Crisis countries must keep their promises
The stock market fluctuations are a warning to those countries that are inclined to neglect the fight against debt, the conservative daily Le Figaro believes:
“Portugal, where a few demagogues are questioning the stringent financial management of the past months, has one foot in the danger zone. Greece, which quickly forgets its promises, is being targeted more than ever. Tempted by the devil, Spain has started to play with fire. Despite its chronic deficits and enormous debt, France is luckily not yet in the eye of the hurricane. ... But the message of the markets is unambiguous: like the other countries it doesn't have the slightest room to manoeuvre. It mustn't go back on its promises or let its budget get out of hand.”

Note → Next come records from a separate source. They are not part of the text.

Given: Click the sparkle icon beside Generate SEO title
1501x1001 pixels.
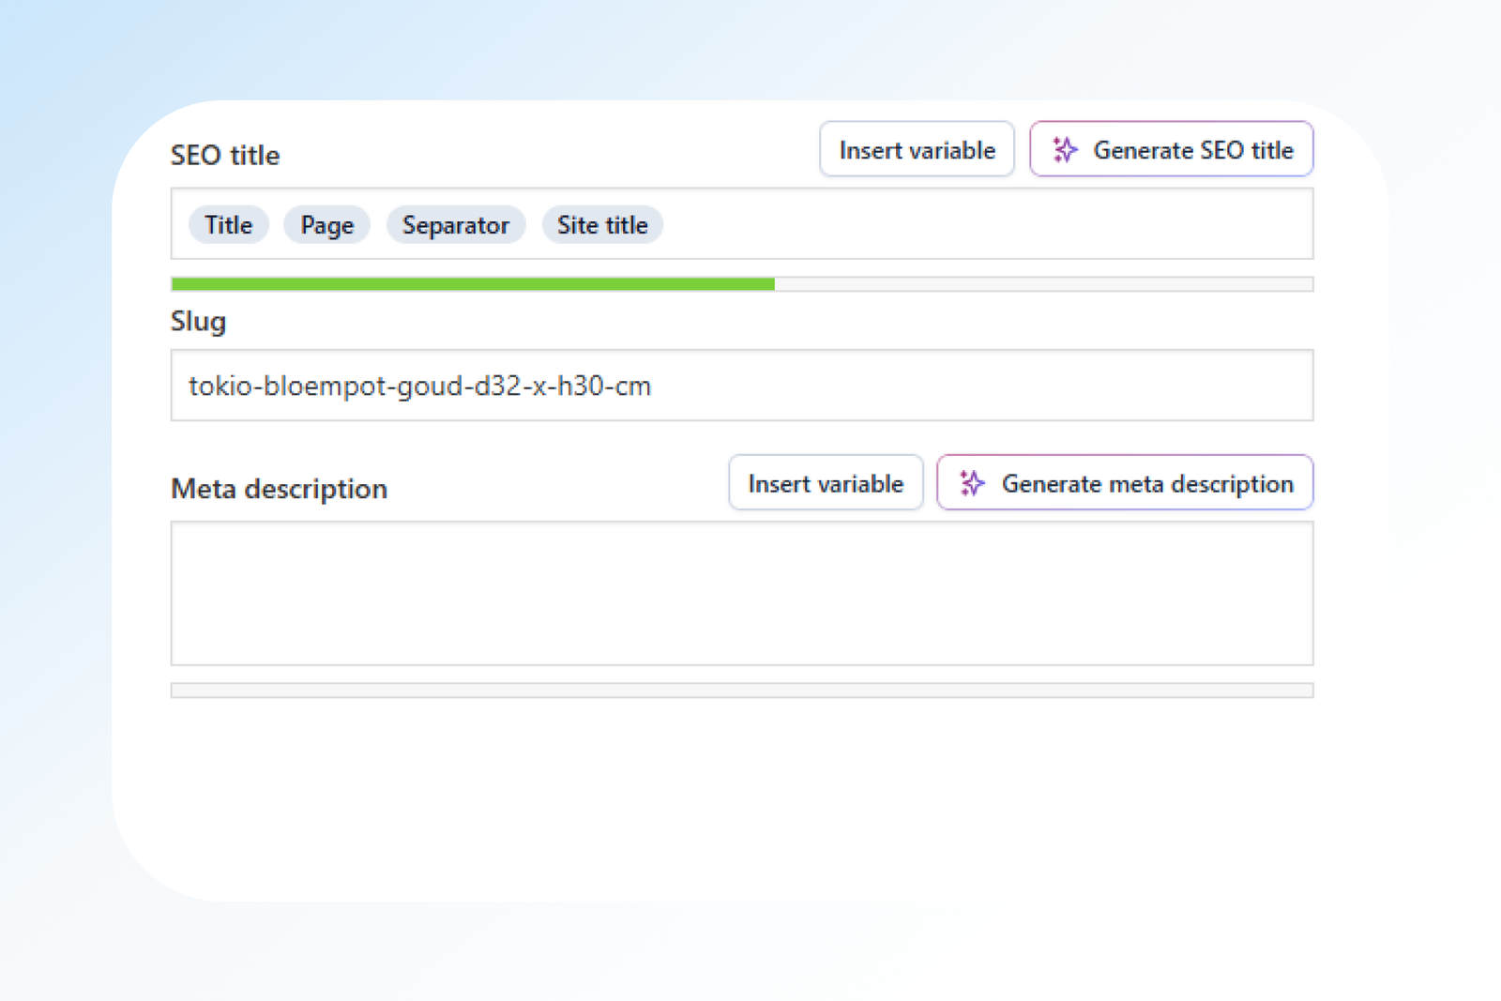Looking at the screenshot, I should [x=1065, y=150].
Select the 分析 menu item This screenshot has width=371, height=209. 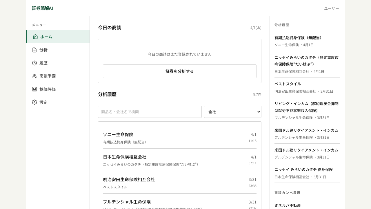point(43,50)
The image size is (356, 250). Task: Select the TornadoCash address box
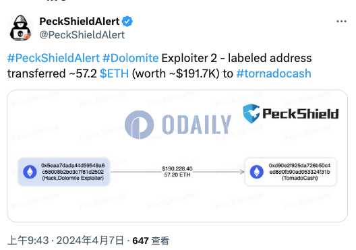(291, 172)
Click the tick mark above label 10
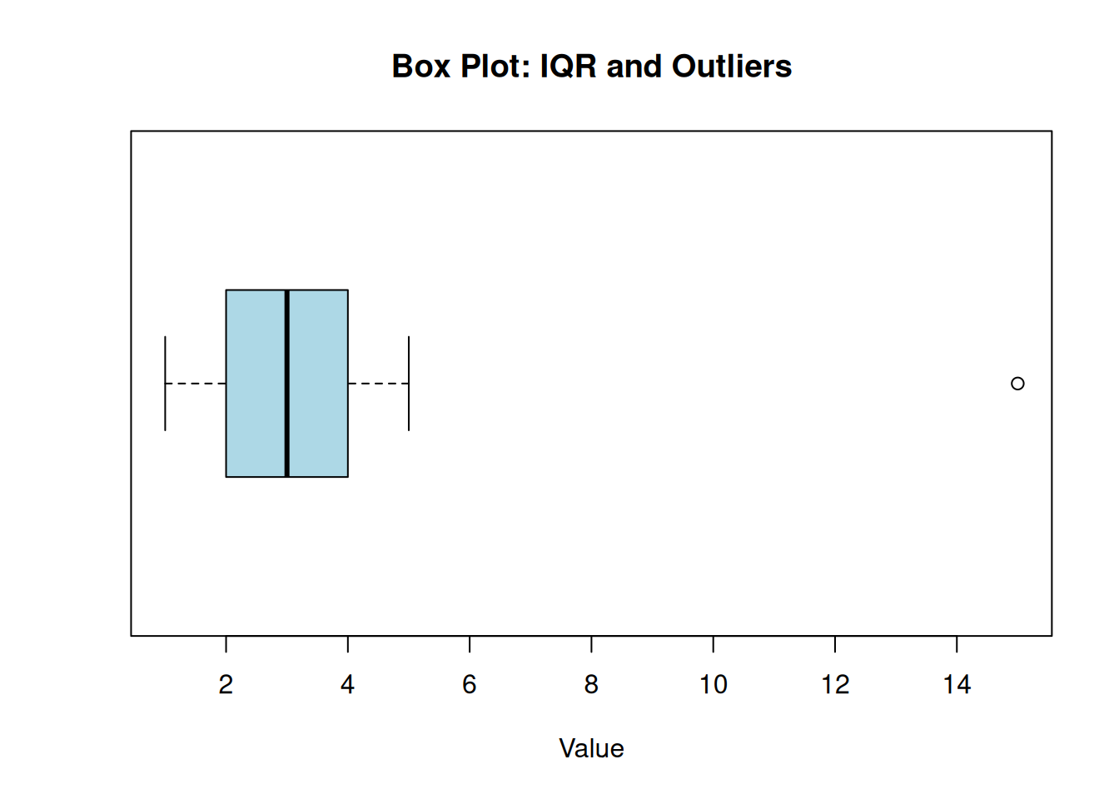This screenshot has height=799, width=1119. (x=714, y=645)
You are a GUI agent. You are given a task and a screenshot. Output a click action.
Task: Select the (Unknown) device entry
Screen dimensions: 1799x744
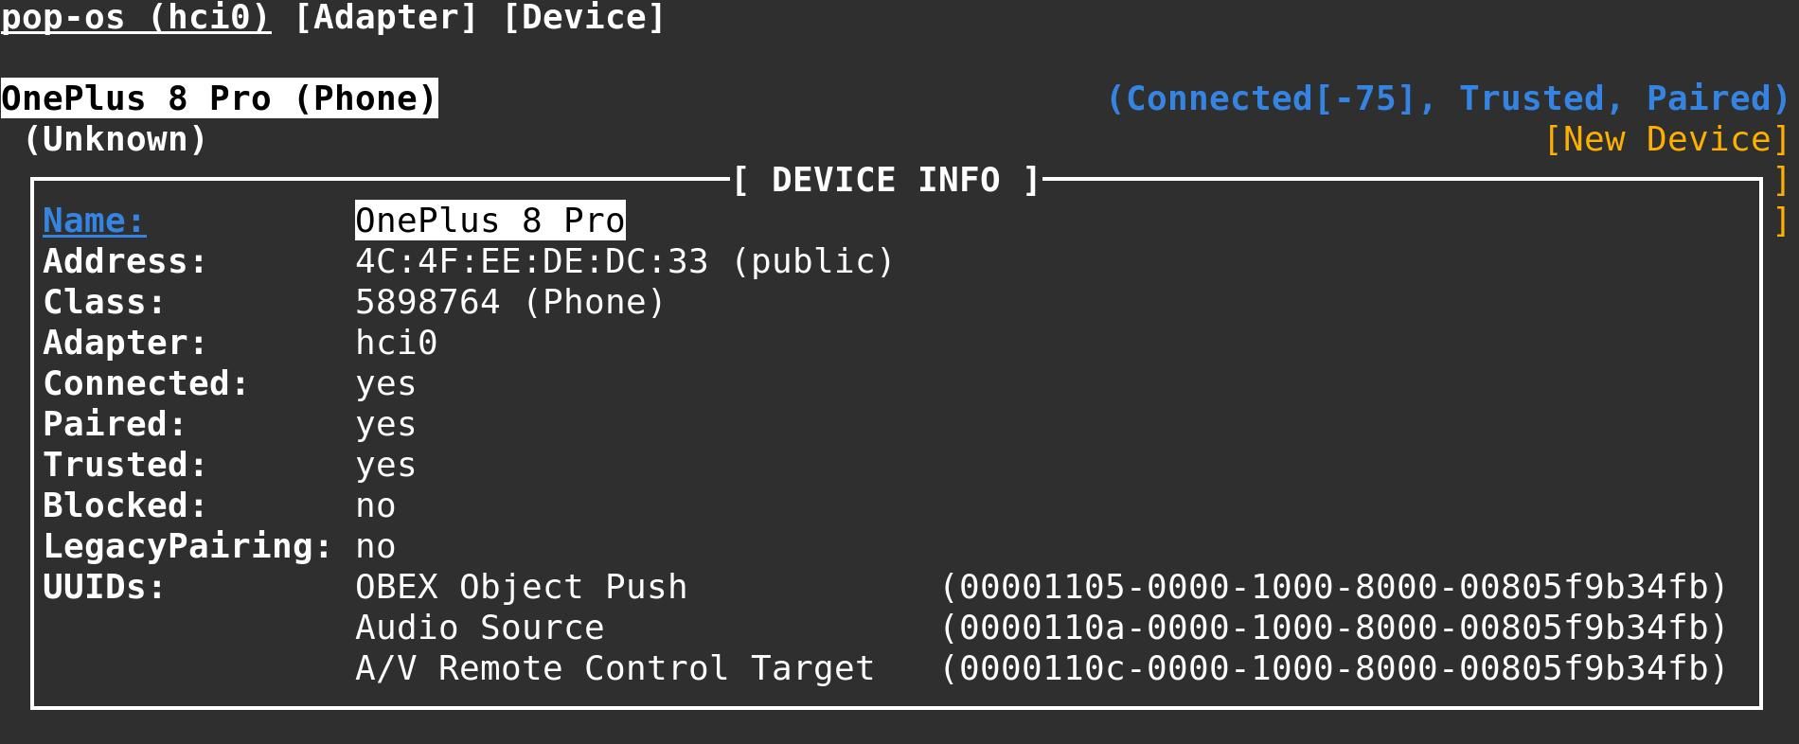tap(115, 140)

Europe's financial system has lost a decade
Eight years after the Lehman bankruptcy Europe's financial system has learned nothing from its mistakes, the centre-left daily Der Standard complains:
“Reforms were not pushed through because borrowing is such fun when interest rates are at zero, the economy has been stagnating for years and the overheated markets are going into a tailspin. The interesting aspect here is the stubbornness with which the wrong strategy has been clung to. Rather than accepting failure and changing course the ECB and other central banks have pumped more and more money into the markets. It's like an addiction that can only be satisfied by increasing the drug dose. Almost eight years after Lehman we are without doubt facing a lost decade. And there are many indications that the hard times will continue.”
Deutsche Bank could be nail in Europe's coffin
Deutsche Bank share prices have dropped dramatically in recent weeks. If Chancellor Merkel is forced to bail out Germany's largest bank it would be an affront to Southern Europe, business journalist Matthew Lynn writes on the blog Coffee House of the magazine The Spectator:
“It is less than a year ago that the Greek banks were allowed to go down, and the cash machines stopped working. That would be an acutely painful contrast, and one that could hardly fail to be missed. Everyone’s sneaking suspicion about the euro - that it is designed to work only for Germany - will be confirmed. ... Chancellor Angela Merkel is going to be stuck in a very hard place. If she bails out the bank, it looks terrible, yet if she lets it fail, the economy goes down. She will probably be wishing she had something relatively simple - like a million Syrian refugees - to deal with. Because were Deutsche to be in trouble, it could turn into the trigger for the euro to unravel - and that would be very serious indeed.”
New financial crisis will be worse than 2008
The central banks' expansive monetary policy is partially to blame for the return of the financial crisis, the liberal daily Corriere del Ticino believes:
“Last week's stock market losses weren't evidence of a normal correction of prices but the harbinger of a new financial crisis that has its origins in the growing unsustainability of debt in the public and private sectors. What's more, this development is a confirmation that the monetary policy of the key central banks has failed. ... In all likelihood the banks will continue their current monetary policy. That, however, won't extinguish the bushfire sparked by junk bonds. The financial world is now gripped by huge debts that are already effectively uncollectible. ... The ailing economy will cause the fire to spread and bring about a far worse crisis than the one we went through in 2008.”
The euro crisis is back
As far as the centre-right daily Corriere della Sera is concerned the euro crisis has returned with a vengeance:
“The crisis virus is back. After a few years of relative calm it has now officially hit the Eurozone once more, and this time round it won't be so easy to beat. The markets are once again toying with the idea that the Eurozone will fall apart in the more or less distant future. The South and the peripheral states on the one side, the North and the 'hard core' on the other. ... Since 2012 the markets have had the power to conjure up the very consequences that they cite as the reason for their fear and reactions. In 2012 the ECB was able to counteract the markets' magic powers. What's new today is that Mario Draghi is no longer enough to counter the threat. Only the politicians can break the vicious circle. No doubt that's exactly why the markets are showing less faith in things taking a turn for the better.”
Banks are the economy's thermometer
The business daily Kauppalehti voices concern over the falling bank share prices:
“It is both surprising and worrying that it is mainly bank shares in Europe that are affected by the stock market slide. European companies are far more dependent than US companies on financing via banks so the situation is alarming not just for the banks but for the entire European economy. … The bank share crash is largely the result of markets overreacting, but it sends a serious warning. The banking sector is the economy's thermometer - and the mercury has risen to a worrying level.”
No confidence on the markets
The stock market slump is above all due to spreading pessimism, the daily La Libre Belgique believes:
“One word sums up the current mood: distrust. To the point that last year's stock profits have been wiped out in little more than five weeks. And that even though nothing has happened recently to aggravate the downwards spiral. But as we know, the stock markets are prey to psychological factors, which can lead to excesses and irrational buying and selling behaviours. ... Clearly confidence is dwindling: the question mark over whether China and the US will drag down global growth, the downswing in the commodities markets and the doubts about the health of certain big banks only fuel the pessimism.”